On Thu, 2020-12-03 at 14:39 +0100, Sebastian Andrzej Siewior wrote:
> On 2020-12-03 09:18:21 [+0100], Mike Galbraith wrote:
> > On Thu, 2020-12-03 at 03:16 +0100, Mike Galbraith wrote:
> > > On Wed, 2020-12-02 at 23:08 +0100, Sebastian Andrzej Siewior wrote:
> > > Looks like...
> > >
> > > d8f117abb380 z3fold: fix use-after-free when freeing handles
> > >
> > > ...wasn't completely effective...
> >
> > The top two hunks seem to have rendered the thing RT tolerant.
>
> Yes, it appears to. I have no idea if this is a proper fix or not.
> Without your write lock, after a few attempts, KASAN says:
>
> | BUG: KASAN: use-after-free in __pv_queued_spin_lock_slowpath+0x293/0x770
> | Write of size 2 at addr ffff88800e0e10aa by task kworker/u16:3/237

Things that make ya go hmmm...

I started poking at it thinking ok, given write_lock() fixes it, bad
juju must be happening under another read_lock(), so I poisoned the
structure about to be freed by __release_z3fold_page() under lock, and
opened a delay window for bad juju to materialize, but it didn't, so I
just poisoned instead, and sprinkled landmines all over the place.
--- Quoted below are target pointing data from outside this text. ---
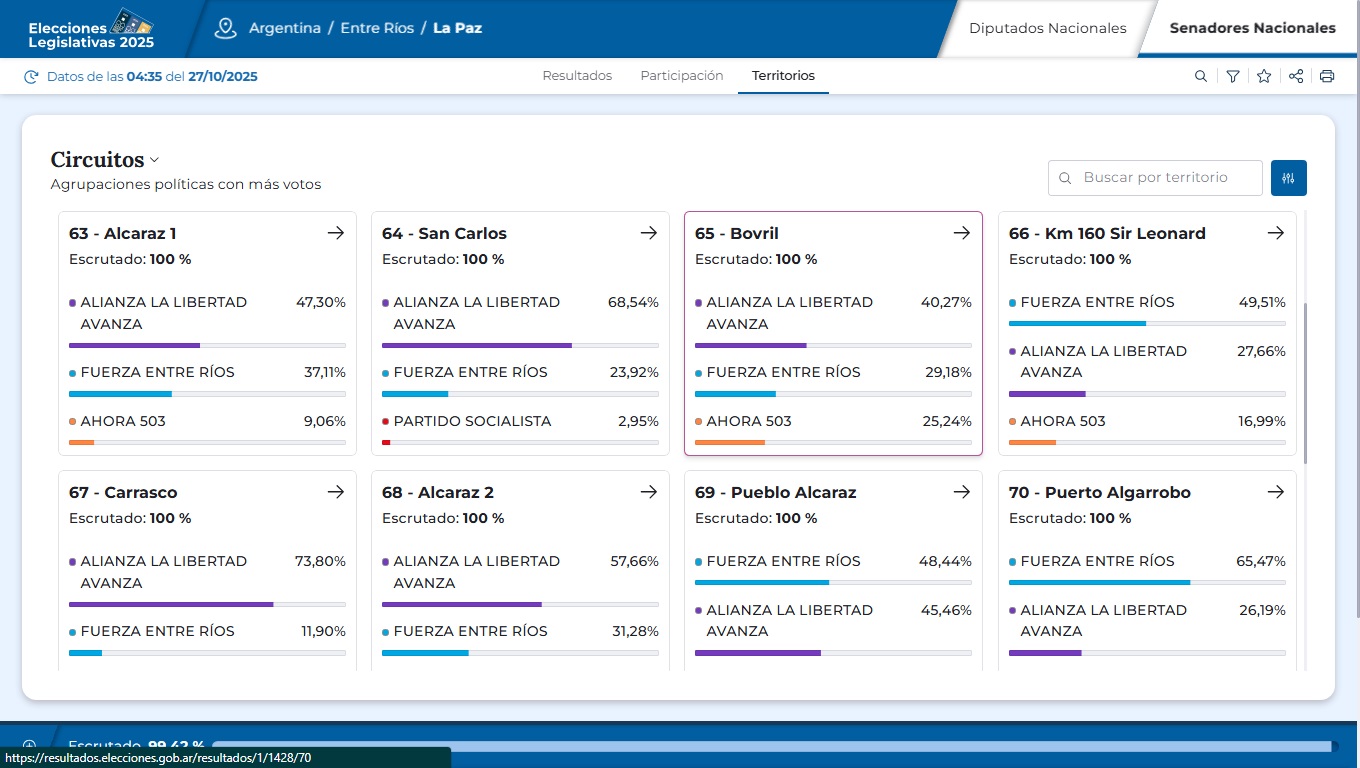Click the Buscar por territorio search field

tap(1165, 178)
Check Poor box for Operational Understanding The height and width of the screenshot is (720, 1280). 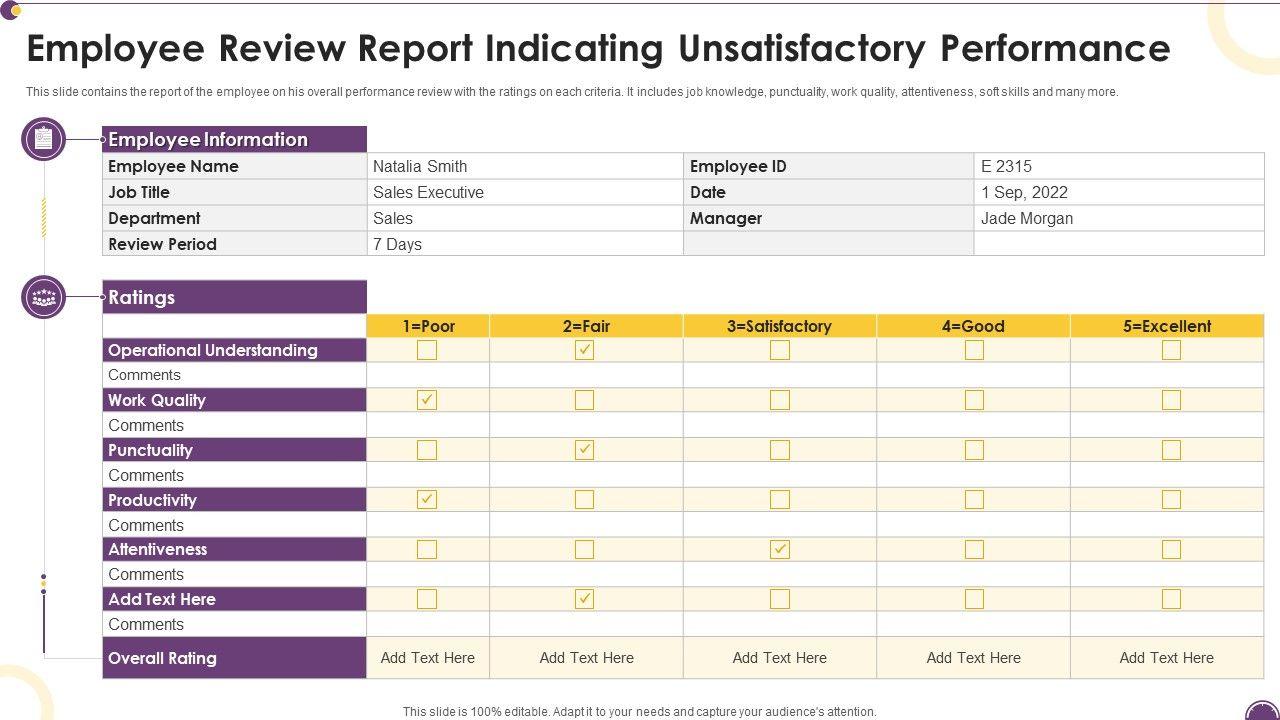(x=427, y=350)
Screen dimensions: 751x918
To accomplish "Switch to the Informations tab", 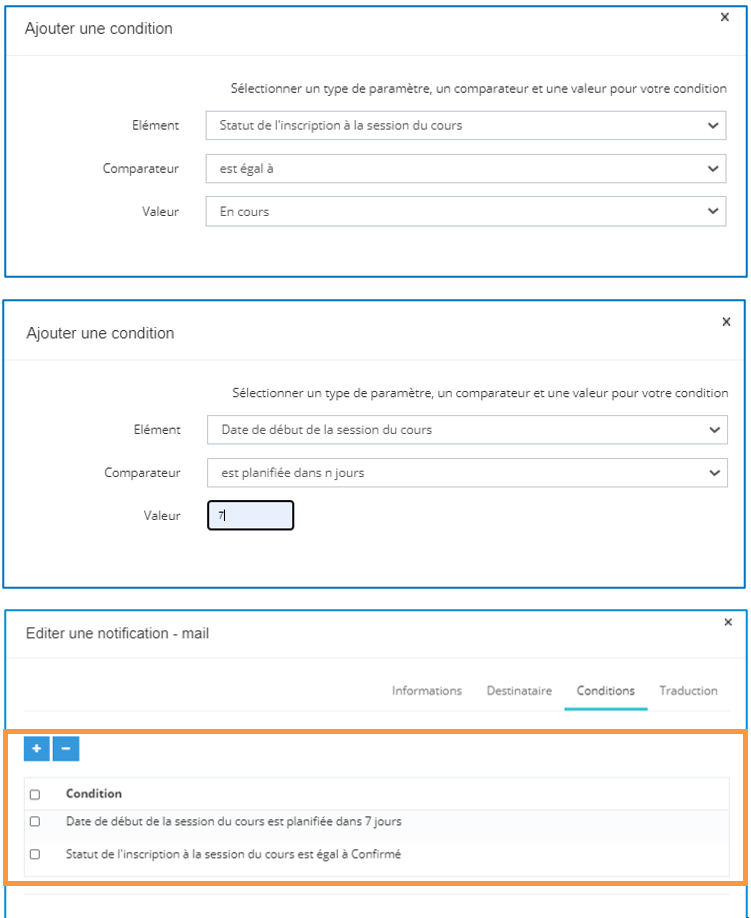I will (x=427, y=691).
My landmines are not triggering but the detonator is materializing
inside the structure containing the lock we explode on.  Somebody
blasts a recycled z3fold_buddy_slots into ram we were working on?

crash> bt -sx
PID: 11850  TASK: ffff933ee67f2280  CPU: 1   COMMAND: "swapoff"
 #0 [ffffa7bf4e7f3900] machine_kexec+0x16e at ffffffff8405f86e
 #1 [ffffa7bf4e7f3948] __crash_kexec+0xd2 at ffffffff8414c182
 #2 [ffffa7bf4e7f3a08] crash_kexec+0x30 at ffffffff8414d370
 #3 [ffffa7bf4e7f3a18] oops_end+0xca at ffffffff8402680a
 #4 [ffffa7bf4e7f3a38] no_context+0x14d at ffffffff8406d7ed
 #5 [ffffa7bf4e7f3a98] exc_page_fault+0x2b8 at ffffffff848bdb88
 #6 [ffffa7bf4e7f3af0] asm_exc_page_fault+0x1e at ffffffff84a00ace
 #7 [ffffa7bf4e7f3b78] mark_wakeup_next_waiter+0x51 at ffffffff840ea141
 #8 [ffffa7bf4e7f3bd8] rt_mutex_futex_unlock+0x4f at ffffffff848c93ef
 #9 [ffffa7bf4e7f3c18] z3fold_zpool_free+0x580 at ffffffffc0f37680 [z3fold]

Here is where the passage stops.